How to identify potential network problems in C4C using HTTP Watch
It is possible to identify some type of network problems and information that could be very useful for further network analysis using HTTP Watch which will help, by example:
- Long Send times. “Send is the time required to send the HTTP request message to the server and will depend on the amount of data that is sent. For example, long Send times will result from uploading files using an HTTP POST” (ref. http://help.httpwatch.com/time_chart.html)
This is an example of a trace that showed high send time and this was observed during the refresh of the ticket list.
On the previous example, it is observed that the first trace took 22 seconds, the upload bandwidth was 0.001Mbps compared to the second trace that only took 0.004 seconds where the bandwidth was 8.1Mbps.
- Long Receive times. “In the same way that we could have long send times we can also have long receive times. Receive is the time taken to read the response message from the server. This value will be depend on the size of the content, network bandwidth and whether HTTP compression was used” (ref. http://help.httpwatch.com/time_chart.html).
The example above shows a very poor bandwidth of only 0.0003 Mbps for download.
- Long TCP connections. “Connect is the time required to create a TCP connection to the web server (or proxy).
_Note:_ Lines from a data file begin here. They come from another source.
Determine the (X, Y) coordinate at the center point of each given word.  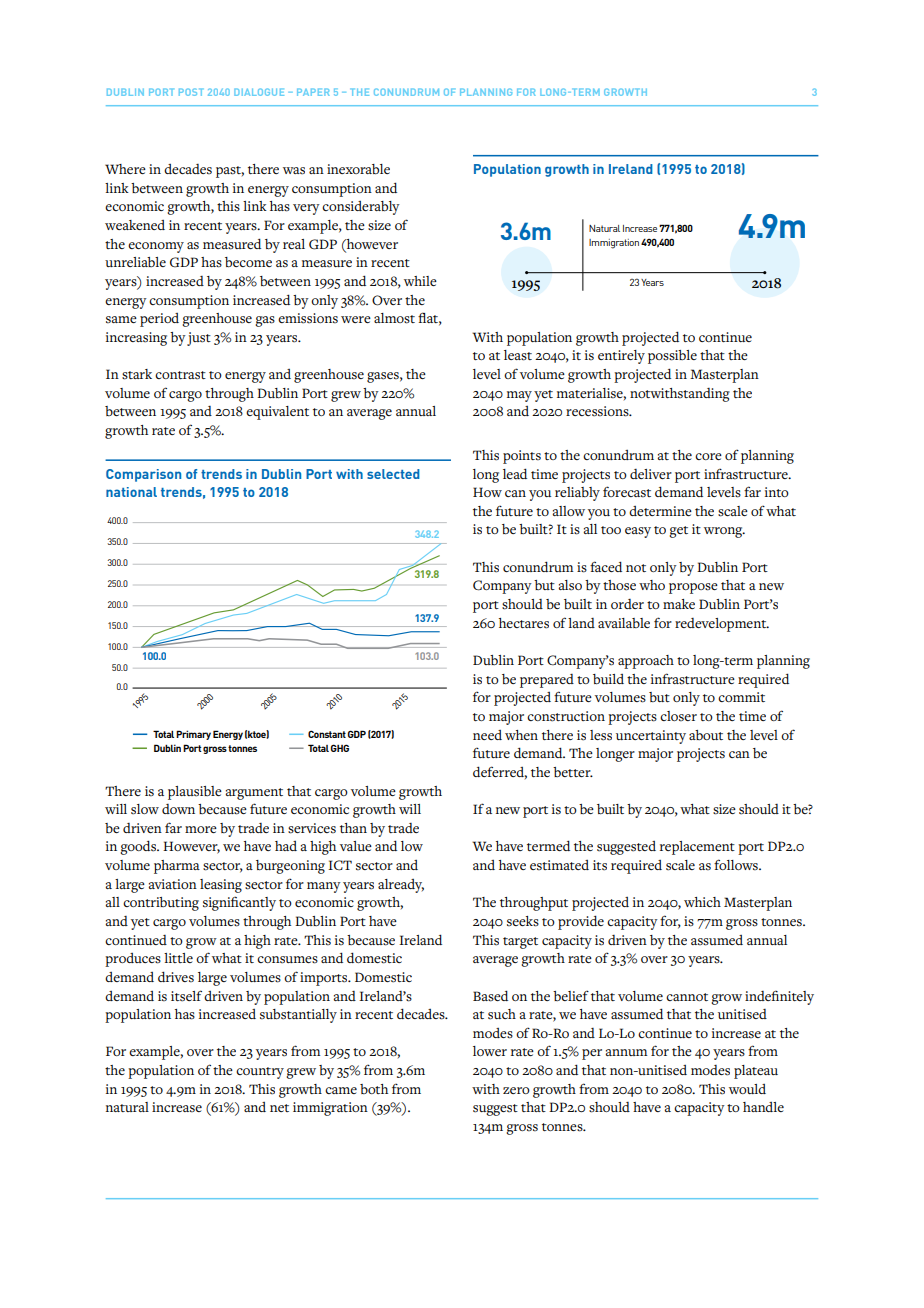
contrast (180, 375)
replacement (697, 848)
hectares (524, 623)
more (201, 829)
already (401, 886)
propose (693, 588)
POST (191, 92)
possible (672, 357)
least (518, 355)
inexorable (358, 169)
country (260, 1073)
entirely (621, 357)
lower (490, 1051)
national (131, 492)
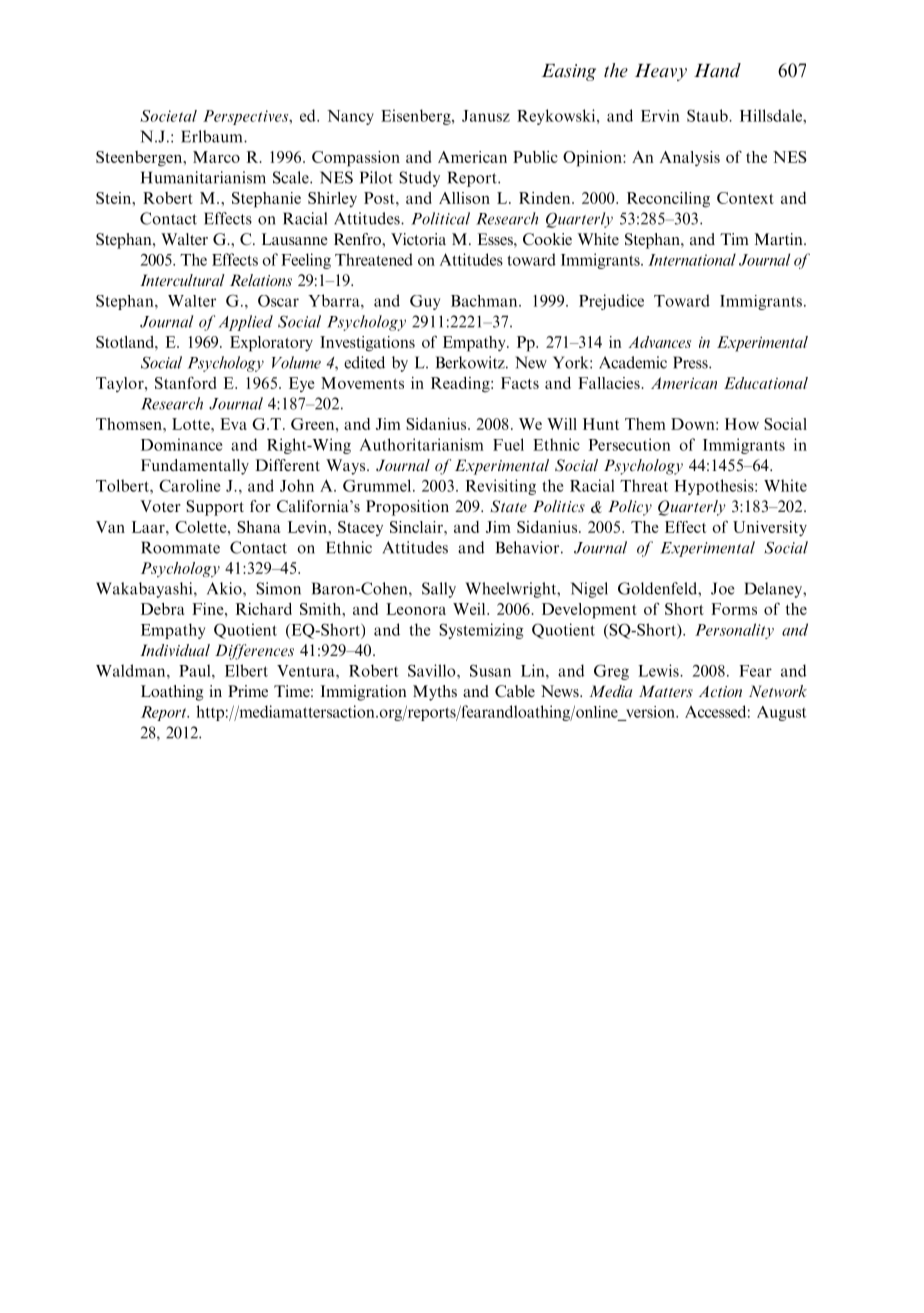 Image resolution: width=924 pixels, height=1313 pixels. Describe the element at coordinates (691, 362) in the image. I see `Press` at that location.
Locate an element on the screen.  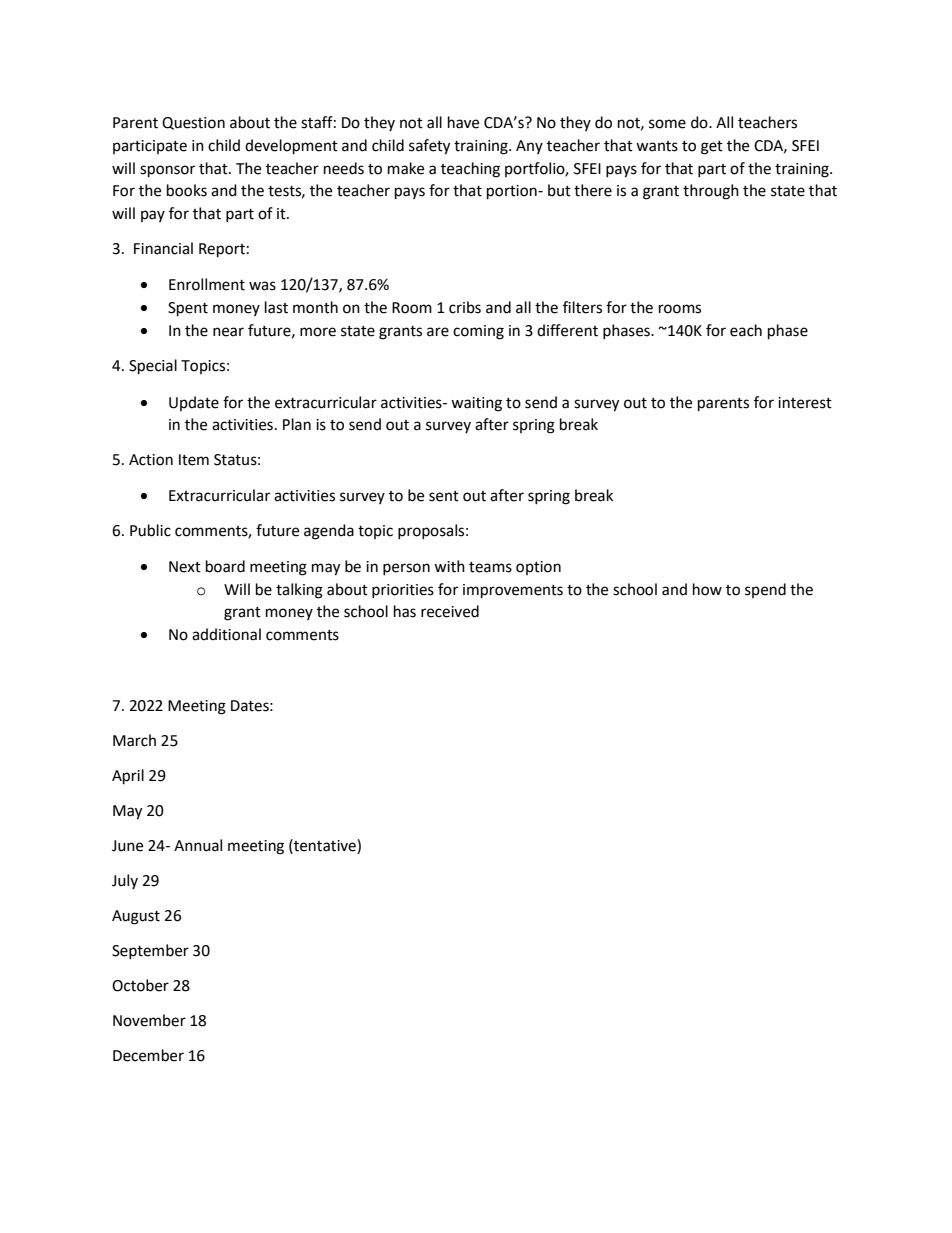
interest is located at coordinates (805, 403).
If a secure HTTPS connection is, being used this time includes the SSL handshake process. Keep-Alive connections are often used to avoid the overhead of repeatedly connecting to the web server” (ref. http://help.httpwatch.com/time_chart.html).
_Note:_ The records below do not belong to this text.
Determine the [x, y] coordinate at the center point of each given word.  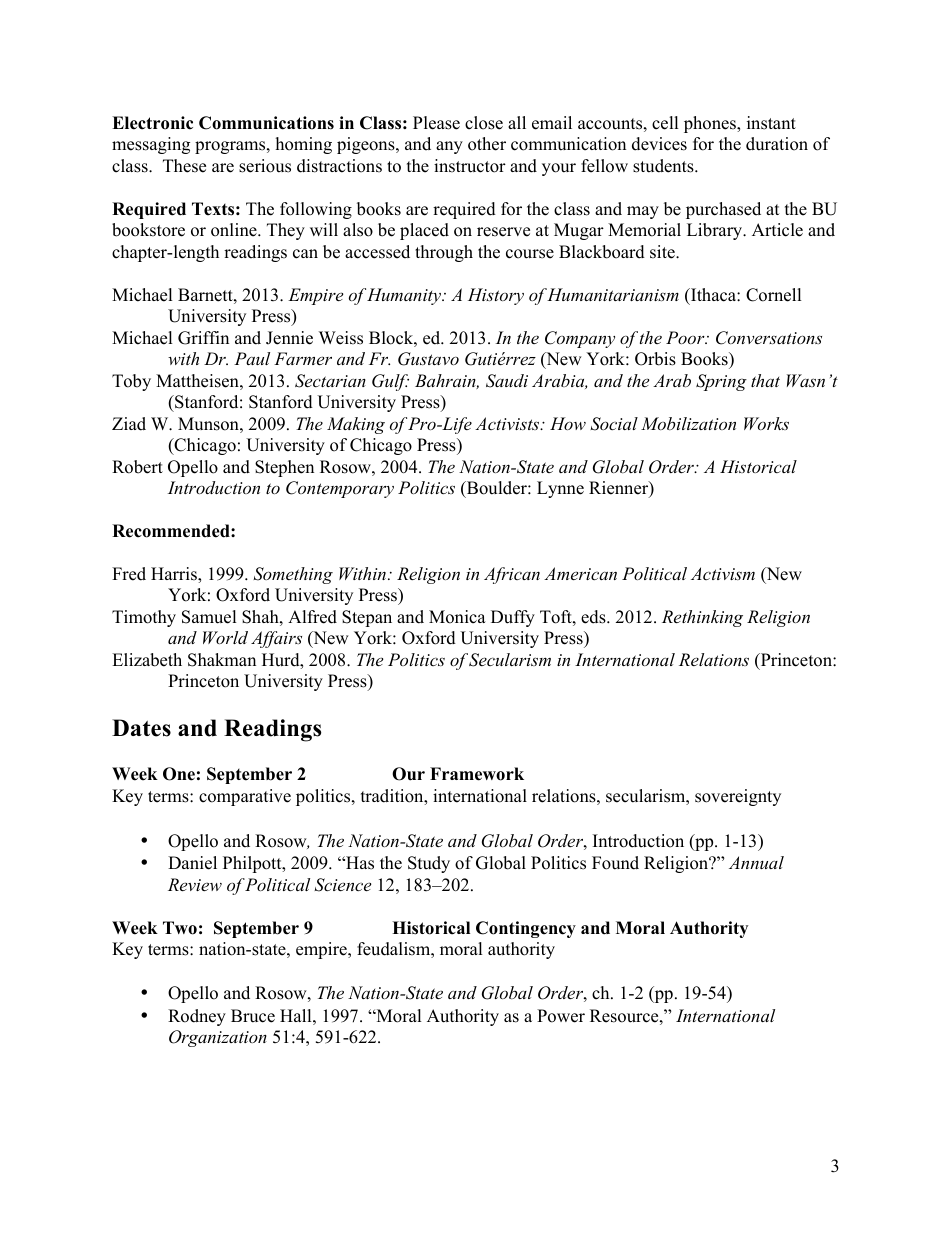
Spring [721, 382]
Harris [175, 575]
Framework [477, 774]
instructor [470, 166]
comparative [245, 797]
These [184, 166]
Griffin [203, 338]
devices [659, 144]
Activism [723, 573]
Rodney [197, 1017]
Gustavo [428, 359]
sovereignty [738, 797]
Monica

This is another indicator of a potential problem in the network which will impact the user experience.
The previous example shows a very bad case where the connect time was 7.8 seconds.
- Long SSL Handshakes. “SSL Handshake is the time required to setup an SSL session between the browser and the web server” (ref. http://help.httpwatch.com/time_chart.html).
This could happen between the browser and the proxy, the browser and Akamai or the browser and the SAP load balancing depending on the network configuration.
This is another indicator of a potential problem in the network, which will influence the user experience.
The previous example shows a SSL Handshake of 2.8 seconds, which at the end will impact the end user experience.
- Long blocked times. “The Blocked time includes any pre-processing time (such as cache lookup) and the time spent waiting for a network connection to become available. IE 7 and Firefox 2 will only create a maximum of two concurrent network connections per host name (i.e. www.microsoft.com and will queue up requests until a network connection is available. Often the Blocked time is the most significant factor in the download time of images embedded in a web page” (ref. http://help.httpwatch.com/time_chart.html).
Newer browsers support more concurrent connections but all have limits.
It is important to mention that this could be caused by a network problem but also by a computer problem, in order to try to reduce the variables is recommended to use another browser and see if it behaves the same or start the browser in safe mode to remove the noise cause by add-on (long block times could also mean a slow computer or device).
The example above we can see block times of over 500 milliseconds with apparently no other parallel HTTP request happening, which could be a good indication that something is not correct in the PC or the network.
- IP of host to where PC/browser is connecting. Following the same scenario from the send time example showed before and after realizing that browser took almost 23 seconds to send only 3.9 KB of data what is important is to know to who the browser was sending the data
Within the HTTP Watch Studio selecting the request that has the long send time under the “Stream” tab we can see the IP of the host to where the browser send the data, in this case is 10.3.0.228
Normally this will either be the IP of the Akamai server, SAP load balancing (when Akamai is not active) or the forward proxy.
As it was identified before the IP which is receiving the data from the browser is 10.3.0.228, which means it is private IP and for that reason it can be deduct that there is a on premise proxy being used and the long send time is within the customer network, from the PC where the browser is running to the forward proxy
- Other Scenarios. Long DNS Lookup, browser exceptions, or others could be catch and it will depend if the browser detects a network error like ERROR_INTERNET CONNECTION_ABORTED, ERROR_INTERNET_NAME_NOT_RESOLVED, ERROR_INTERNET_CONNECTION_RESET, etc.